**Work item**:
Write out word for word each line from the top of the material through the line that has "Task: Open the Action menu". Pictures do not go in.

[Opening Recorded information section]

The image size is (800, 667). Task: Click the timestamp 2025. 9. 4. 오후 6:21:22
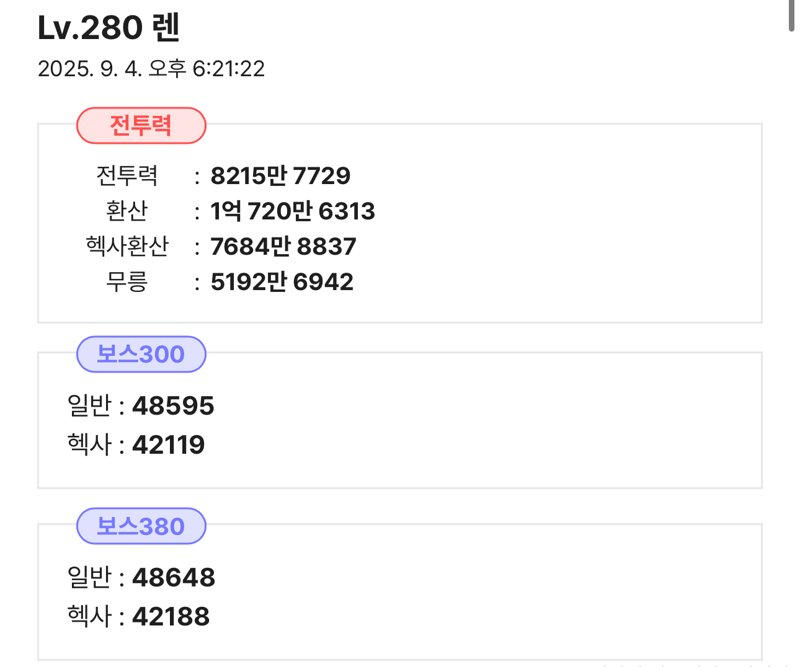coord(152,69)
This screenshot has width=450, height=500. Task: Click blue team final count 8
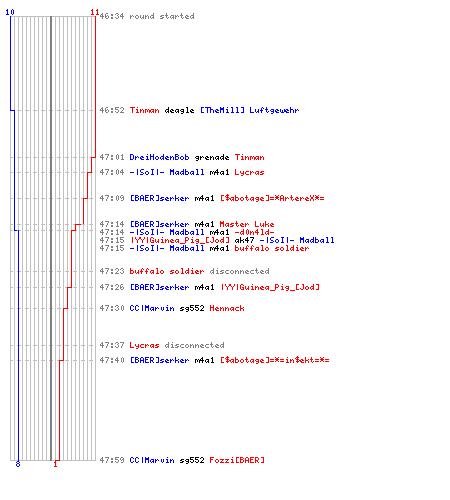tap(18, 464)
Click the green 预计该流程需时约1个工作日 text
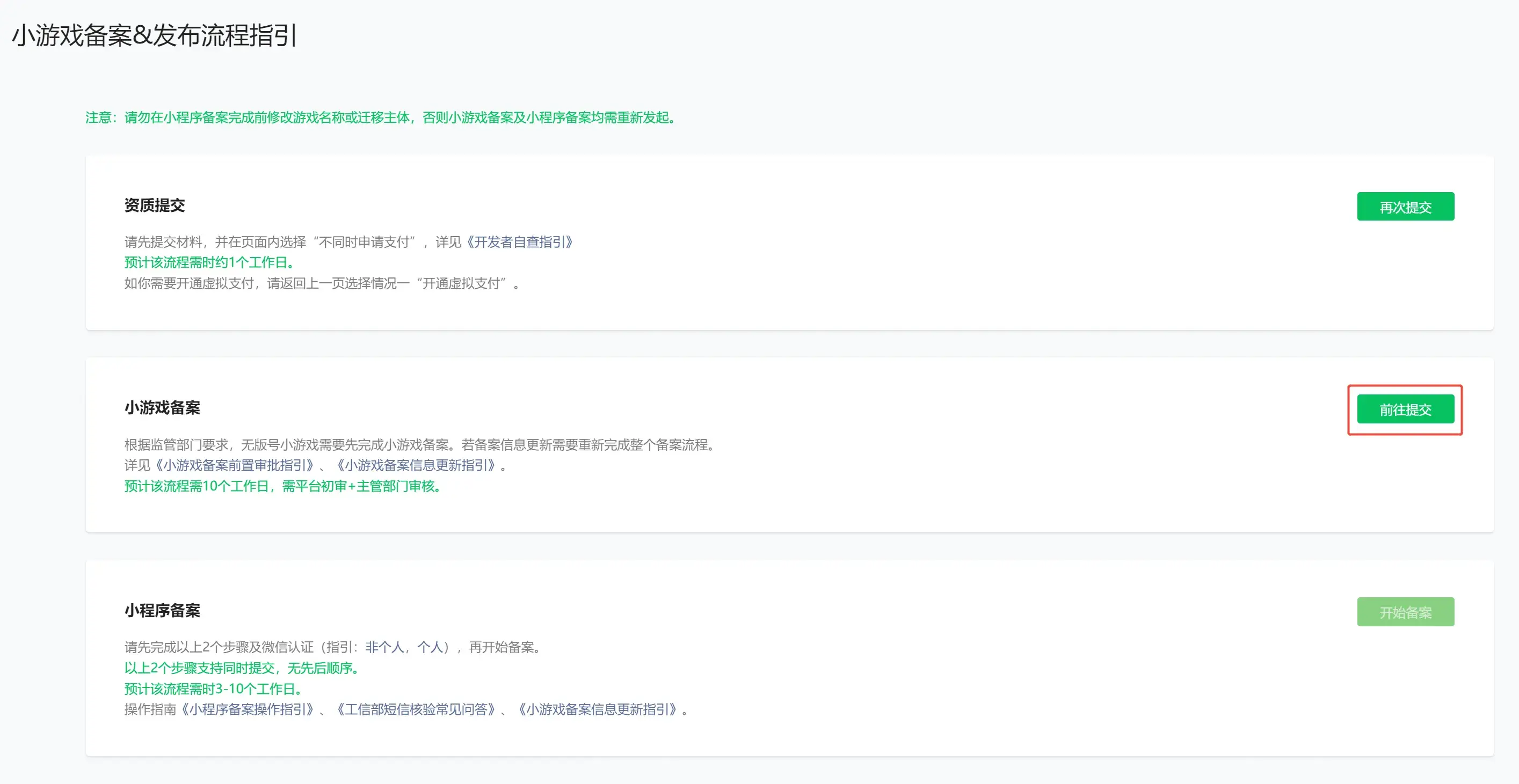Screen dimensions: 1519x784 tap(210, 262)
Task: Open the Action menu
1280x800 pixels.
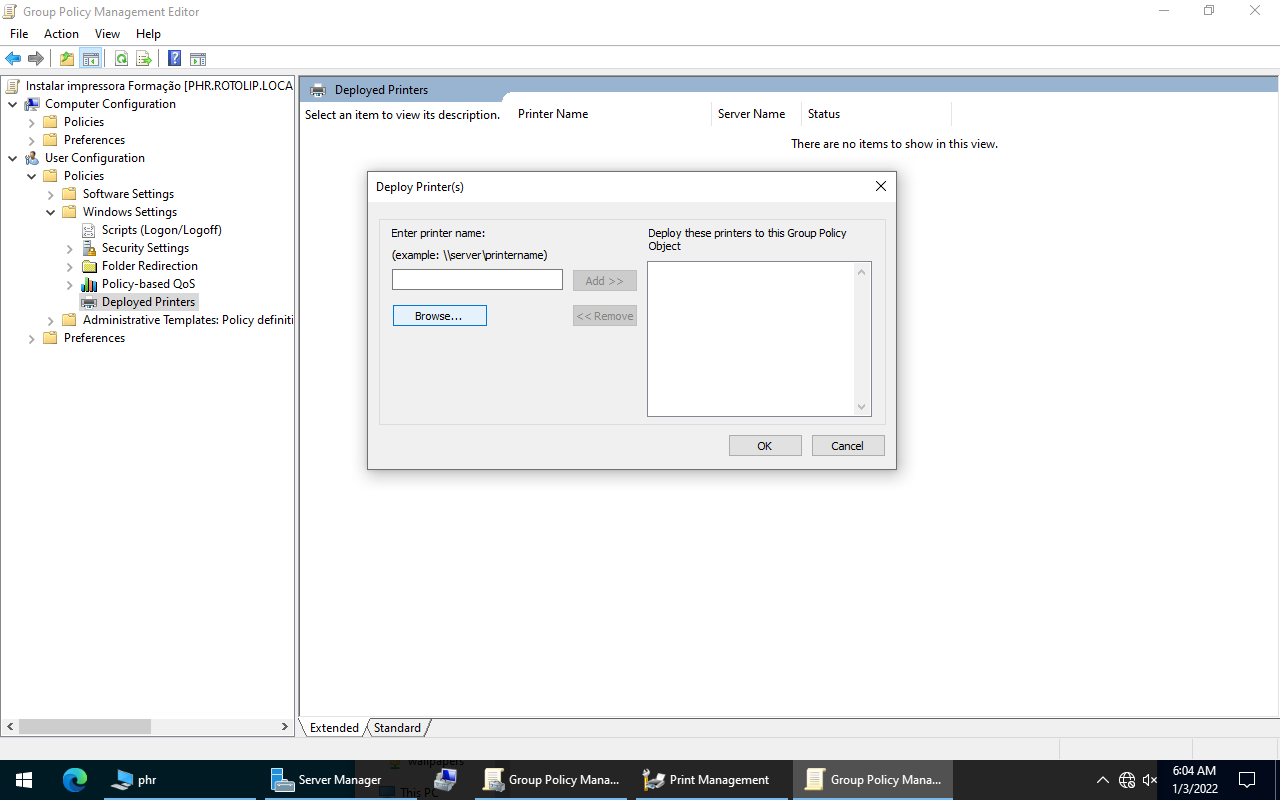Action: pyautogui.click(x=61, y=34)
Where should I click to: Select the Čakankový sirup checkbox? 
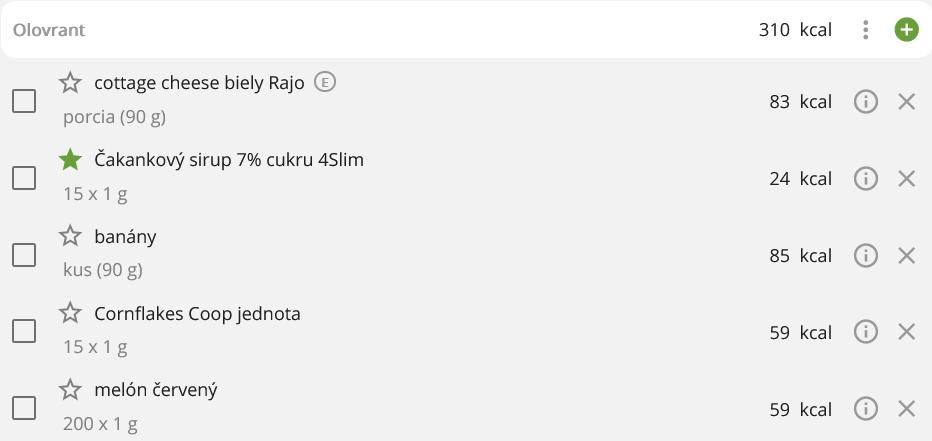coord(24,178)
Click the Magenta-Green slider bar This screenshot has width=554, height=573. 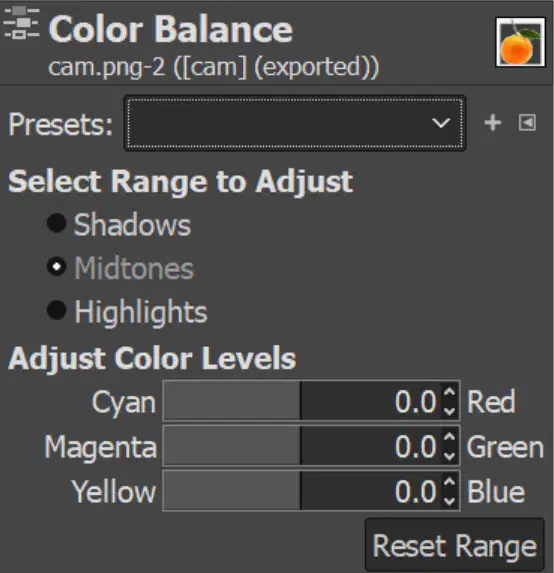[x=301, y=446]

[Closing Recorded information section]

**Result of this exercise**:
The image size is (800, 667). Task: Click the timestamp 2025. 9. 4. 오후 6:21:22
coord(152,69)
This screenshot has width=450, height=500. Task: Click blue team final count 8
tap(18, 464)
Click the green 预计该流程需时约1个工作日 text
Screen dimensions: 1519x784 tap(210, 262)
Task: Open the Action menu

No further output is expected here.